My mother was brought up in confessional Lutheranism, and despite losing the habit of churchgoing after marrying my wonderful but religiously indifferent father, she never forsook her private faith or the books that bespoke it: the Bible, the 1941 Lutheran Hymnal, the Lutheran Book of Prayer, and Dr. Martin Luther’s Small Catechism—the last of which was the book for which I was so eagerly, even desperately, searching not long ago.

In every house in which we lived, I had made note of the presence of these volumes. They were tokens of her religious heritage, one that I, not having been brought up in the church, mostly stood outside of. My mother unfailingly kept her hymnal near her piano, where it would be meaningfully and regularly put to use, but when my father was alive, she generally kept the Bible and catechism in a neat stack in their closet—not because she did not value them but because they were far too important to her to carelessly (or, worse, boastfully) display . . . In the nearly two years since my mother died in September 2023, though, I was unable to find her well-worn copy of Luther’s Small Catechism. The matter had become rather urgent since I had, not long after her death, joined the Lutheran Church myself.
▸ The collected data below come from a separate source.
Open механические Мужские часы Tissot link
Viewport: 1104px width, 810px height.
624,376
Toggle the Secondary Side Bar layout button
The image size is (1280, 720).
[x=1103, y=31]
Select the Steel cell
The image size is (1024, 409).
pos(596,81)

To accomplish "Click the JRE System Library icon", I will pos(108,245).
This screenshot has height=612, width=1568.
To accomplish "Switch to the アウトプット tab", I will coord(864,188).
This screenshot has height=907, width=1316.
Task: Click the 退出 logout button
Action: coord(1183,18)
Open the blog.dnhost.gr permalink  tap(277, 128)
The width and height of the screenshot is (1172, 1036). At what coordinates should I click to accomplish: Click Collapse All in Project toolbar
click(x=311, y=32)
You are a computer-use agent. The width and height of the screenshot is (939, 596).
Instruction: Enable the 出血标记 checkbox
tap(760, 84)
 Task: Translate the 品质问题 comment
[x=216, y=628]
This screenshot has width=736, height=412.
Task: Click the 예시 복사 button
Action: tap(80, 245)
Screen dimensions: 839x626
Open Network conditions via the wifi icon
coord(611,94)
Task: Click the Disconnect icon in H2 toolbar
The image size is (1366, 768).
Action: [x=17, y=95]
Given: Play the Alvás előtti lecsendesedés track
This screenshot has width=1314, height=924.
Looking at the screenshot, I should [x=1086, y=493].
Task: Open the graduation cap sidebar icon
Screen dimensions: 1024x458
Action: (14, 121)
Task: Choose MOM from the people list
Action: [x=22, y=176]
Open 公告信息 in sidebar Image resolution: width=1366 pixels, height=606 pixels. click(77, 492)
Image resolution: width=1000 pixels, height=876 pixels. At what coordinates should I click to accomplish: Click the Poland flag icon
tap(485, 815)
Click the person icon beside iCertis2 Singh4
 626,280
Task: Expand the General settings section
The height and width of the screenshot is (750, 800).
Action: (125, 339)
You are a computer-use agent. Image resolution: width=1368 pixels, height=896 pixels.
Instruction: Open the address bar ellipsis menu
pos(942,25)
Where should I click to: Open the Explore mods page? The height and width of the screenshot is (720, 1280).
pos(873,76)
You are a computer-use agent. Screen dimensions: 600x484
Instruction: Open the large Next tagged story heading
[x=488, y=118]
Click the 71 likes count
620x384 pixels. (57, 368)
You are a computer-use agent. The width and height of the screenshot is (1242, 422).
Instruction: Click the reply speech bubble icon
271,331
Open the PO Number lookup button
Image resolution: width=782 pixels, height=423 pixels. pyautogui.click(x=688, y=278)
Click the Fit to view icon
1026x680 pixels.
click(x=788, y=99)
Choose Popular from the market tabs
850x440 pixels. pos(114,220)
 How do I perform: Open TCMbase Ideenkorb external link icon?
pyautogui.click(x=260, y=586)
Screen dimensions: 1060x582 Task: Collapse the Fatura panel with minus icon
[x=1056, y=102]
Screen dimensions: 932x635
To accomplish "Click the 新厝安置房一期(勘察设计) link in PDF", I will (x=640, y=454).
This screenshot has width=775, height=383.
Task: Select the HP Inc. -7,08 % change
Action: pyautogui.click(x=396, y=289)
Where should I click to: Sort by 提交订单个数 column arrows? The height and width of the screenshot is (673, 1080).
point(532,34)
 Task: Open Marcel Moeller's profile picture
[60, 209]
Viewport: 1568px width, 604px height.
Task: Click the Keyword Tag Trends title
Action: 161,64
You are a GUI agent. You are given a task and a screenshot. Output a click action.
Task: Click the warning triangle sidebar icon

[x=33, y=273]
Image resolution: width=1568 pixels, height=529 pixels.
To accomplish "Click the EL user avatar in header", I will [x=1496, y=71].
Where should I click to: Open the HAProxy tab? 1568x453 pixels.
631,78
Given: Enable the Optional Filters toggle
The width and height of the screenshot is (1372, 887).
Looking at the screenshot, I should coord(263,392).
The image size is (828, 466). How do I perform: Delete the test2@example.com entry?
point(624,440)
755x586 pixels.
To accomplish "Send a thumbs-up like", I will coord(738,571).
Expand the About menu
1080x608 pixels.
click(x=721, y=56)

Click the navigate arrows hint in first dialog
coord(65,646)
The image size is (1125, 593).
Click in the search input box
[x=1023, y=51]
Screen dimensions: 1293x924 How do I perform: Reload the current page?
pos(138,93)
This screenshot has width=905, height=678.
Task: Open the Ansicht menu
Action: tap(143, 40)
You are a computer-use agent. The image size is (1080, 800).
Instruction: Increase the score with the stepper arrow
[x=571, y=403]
Scientists recreate ancient Egypt’s famous blue pigment: “The earliest-known artificial pigment, so-called ‘Egyptian blue’ was created by heating malachite, quartz sand, and other materials at 1,500 to 2,000 degrees Fahrenheit in a process later adopted by the Romans, but was largely forgotten by the time of the Renaissance. Now, a team of researchers has concocted not one but a dozen recipes for the prized dye.”

Rebecca Morelle and Alison Francis write about reconstructing Roman frescos: “Archaeologists have pieced together thousands of fragments of 2,000-year-old wall plaster to reveal remarkable frescoes that decorated a luxurious Roman villa. The shattered plaster was discovered in 2021 at a site in central London that's being redeveloped, but it's taken until now to reconstruct this colossal jigsaw puzzle. The frescoes are from at least 20 walls of the building, with beautifully painted details of musical instruments, birds, flowers and fruit.”